[AVAILABLE RECORDS]

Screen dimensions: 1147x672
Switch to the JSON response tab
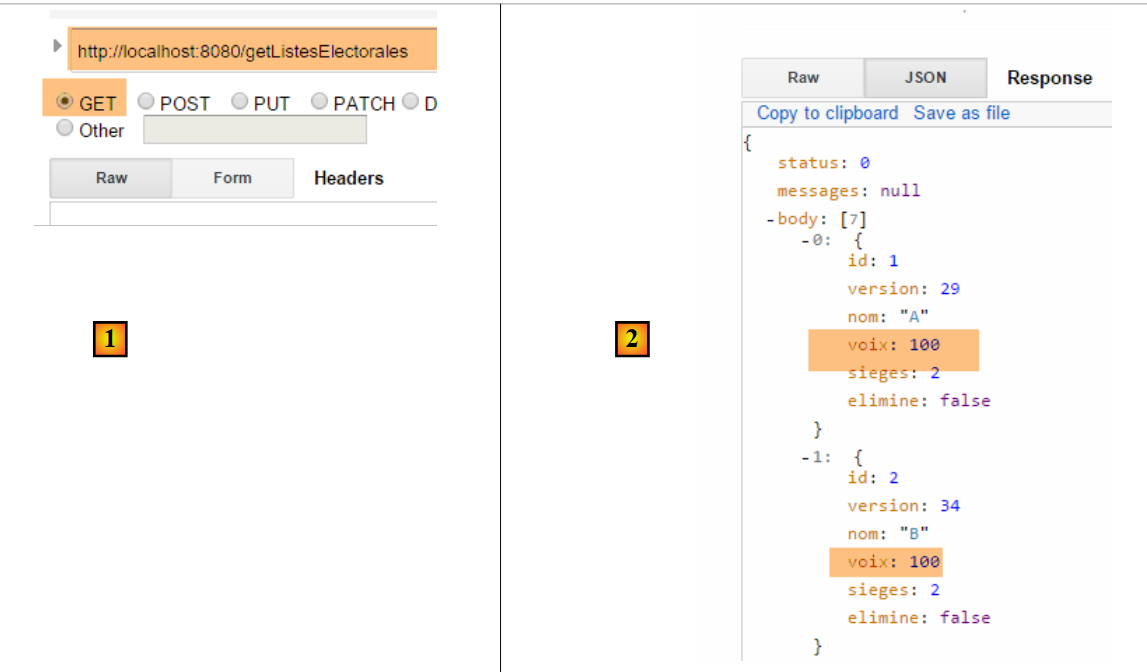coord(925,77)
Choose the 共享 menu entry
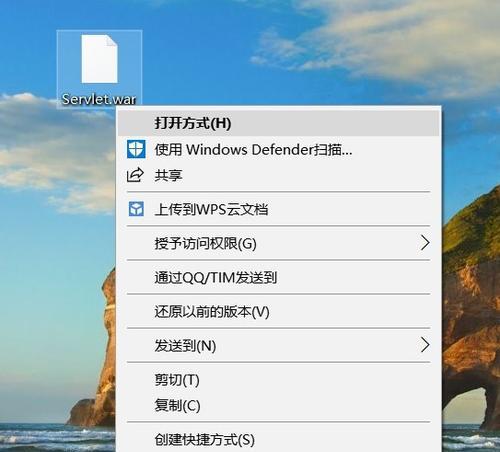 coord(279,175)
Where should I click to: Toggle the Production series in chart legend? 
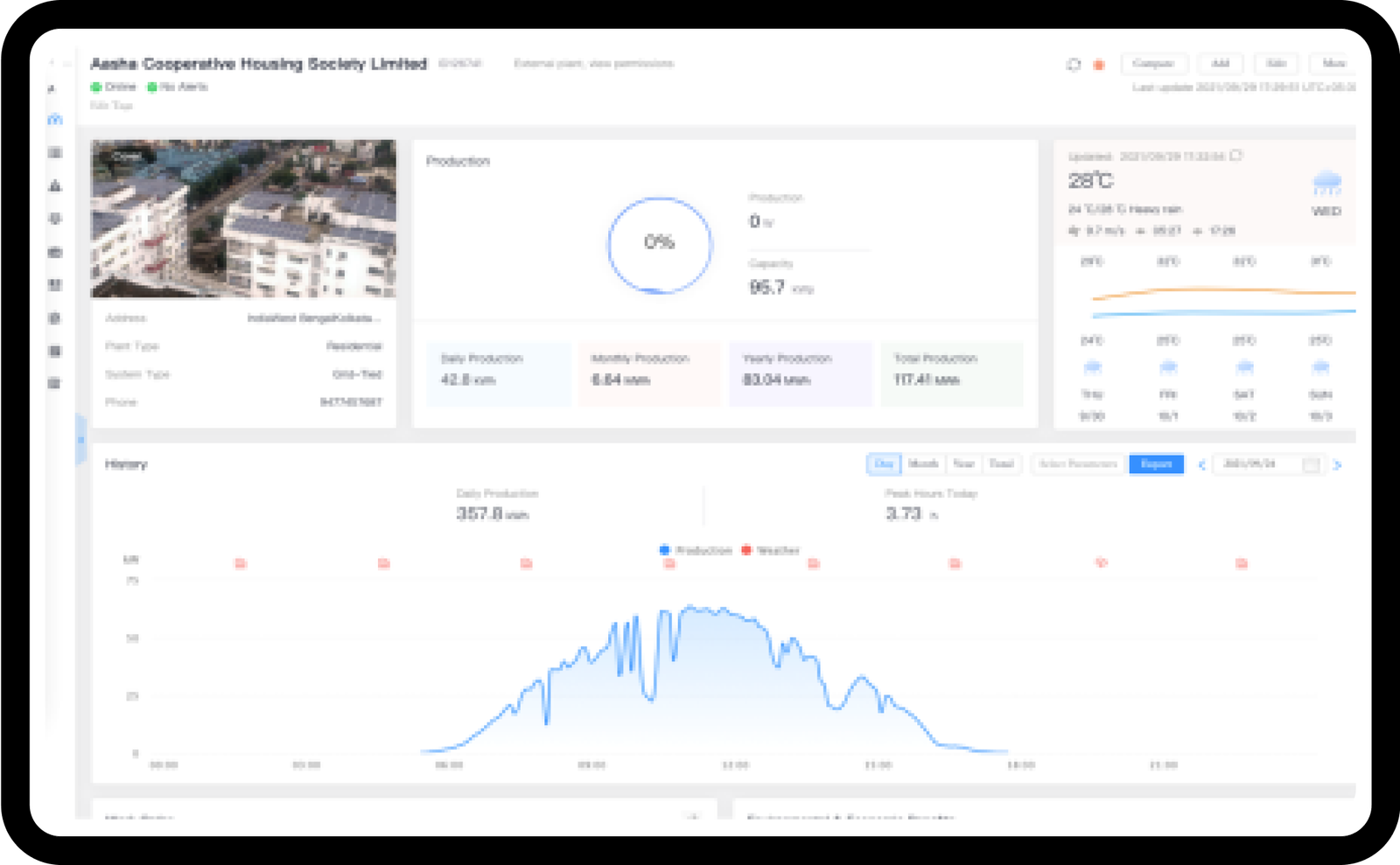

[/AVAILABLE RECORDS]

*THE PROBLEM*
Give back the records above exactly, with no pictures.

*YOUR RESPONSE*
Screen dimensions: 1147x672
Switch to the JSON response tab
coord(925,77)
Choose the 共享 menu entry
 coord(279,175)
Where should I click to: Toggle the Production series in chart legend? 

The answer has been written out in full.